Action item
Could you put the lines of the records, starting at the line that contains "At what (x,y)" and ending at the last line of the records, into a Markdown table with the columns Row and Record line, leaving out blank lines and pictures?

------------------------------------------------------------------------

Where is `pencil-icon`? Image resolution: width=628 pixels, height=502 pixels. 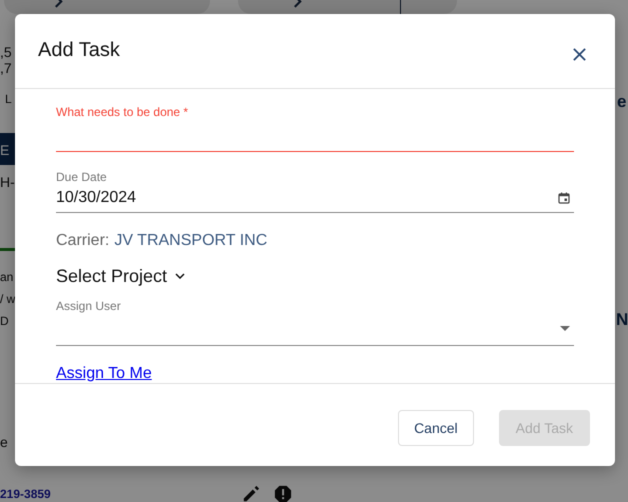 pencil-icon is located at coordinates (251, 494).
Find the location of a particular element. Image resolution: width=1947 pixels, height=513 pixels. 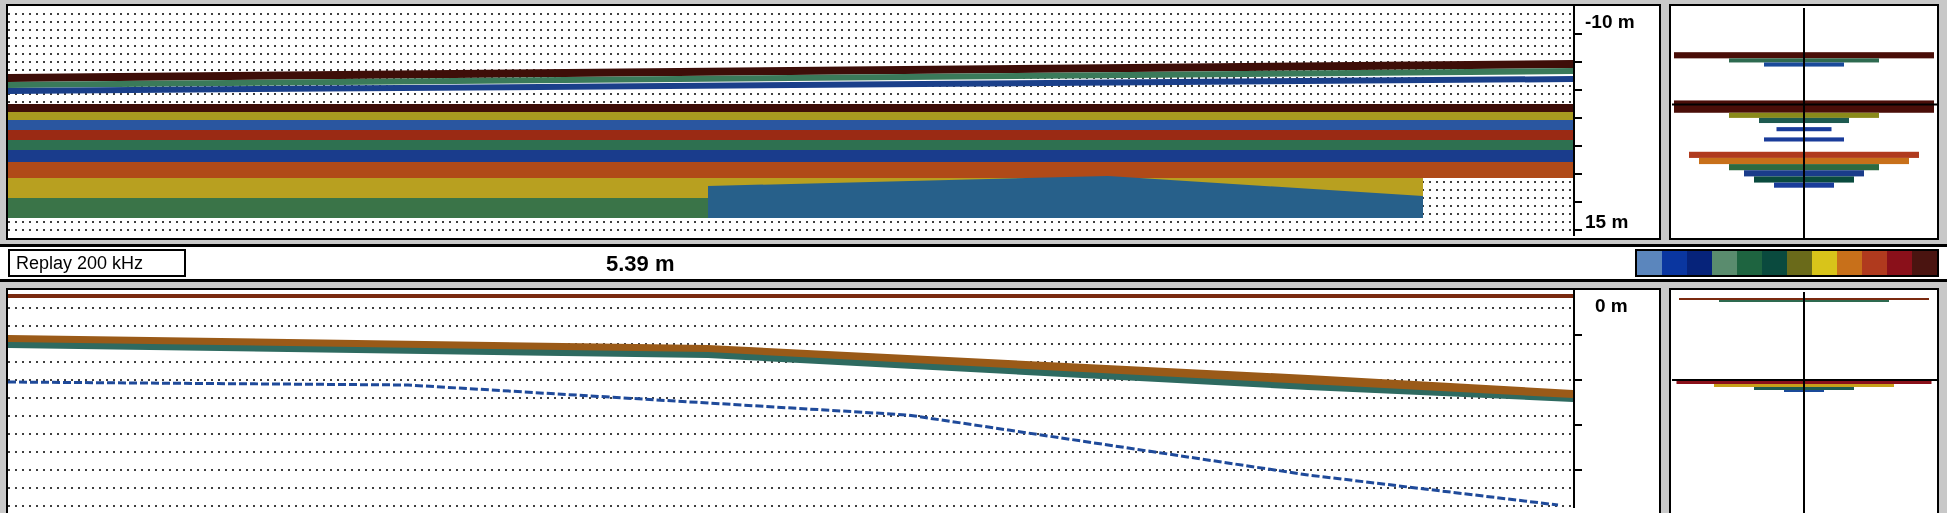

depth-label: 15 m is located at coordinates (1608, 222).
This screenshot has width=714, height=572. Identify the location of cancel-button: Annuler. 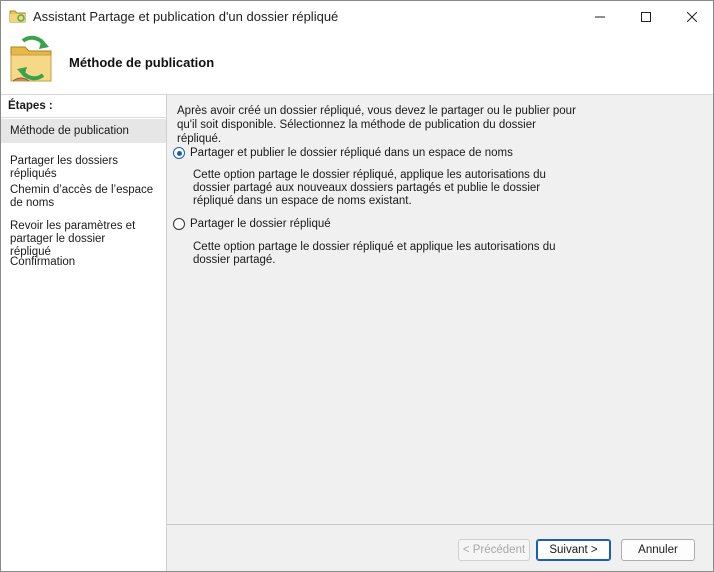
(658, 550).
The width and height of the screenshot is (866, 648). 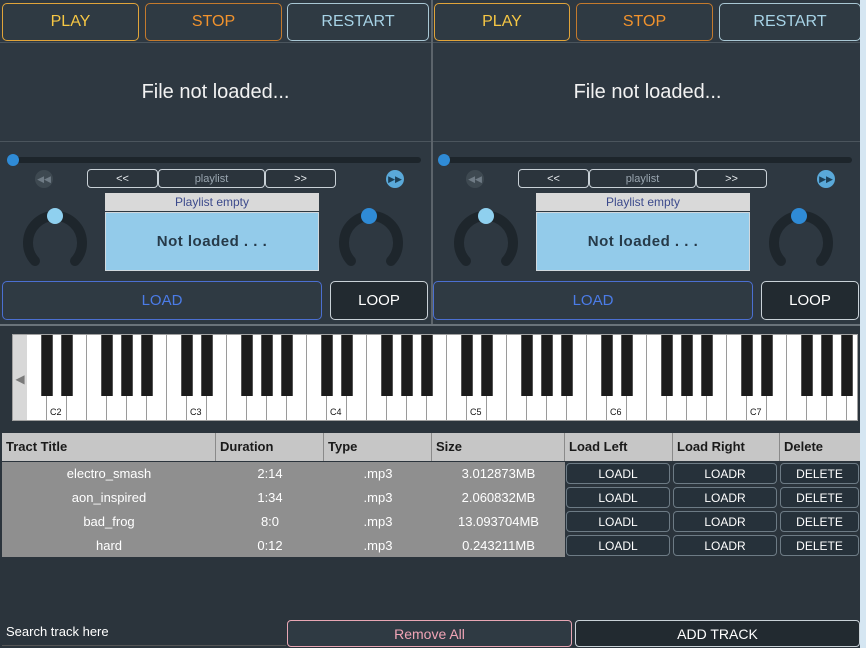 I want to click on right-play-button: PLAY, so click(x=502, y=22).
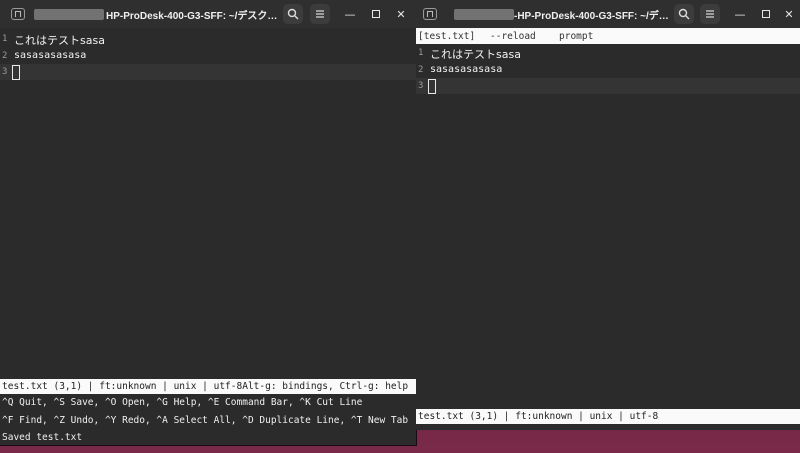 This screenshot has width=800, height=453. I want to click on left-titlebar: HP-ProDesk-400-G3-SFF: ~/デスク… — ✕, so click(208, 14).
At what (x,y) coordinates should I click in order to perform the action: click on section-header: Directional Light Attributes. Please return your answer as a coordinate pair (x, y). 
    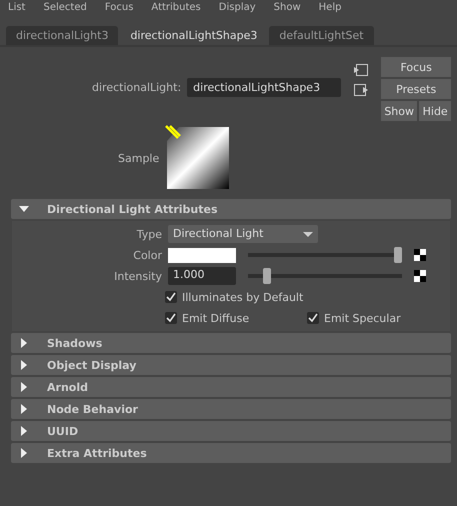
    Looking at the image, I should click on (231, 209).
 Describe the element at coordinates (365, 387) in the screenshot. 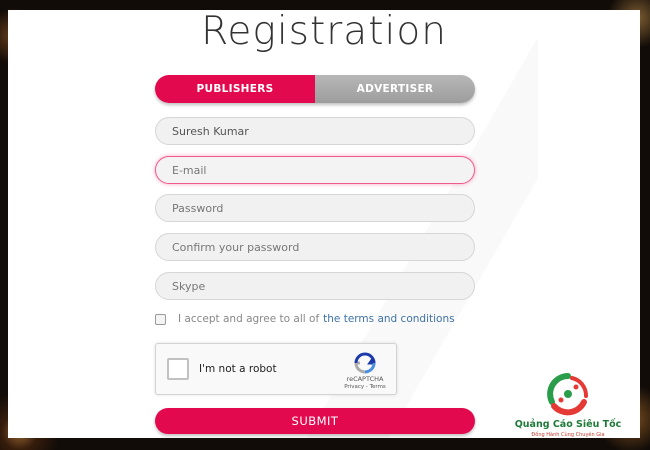

I see `recaptcha-links: Privacy - Terms` at that location.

------------------------------------------------------------------------

Expected output
| Row | Record line |
|---|---|
| 1 | At what (x,y) coordinates should I click in order to perform the action: click on section-header: Directional Light Attributes. Please return your answer as a coordinate pair (x, y).  |
| 2 |     Looking at the image, I should click on (231, 209). |
| 3 |  Describe the element at coordinates (365, 387) in the screenshot.  |
| 4 | I see `recaptcha-links: Privacy - Terms` at that location. |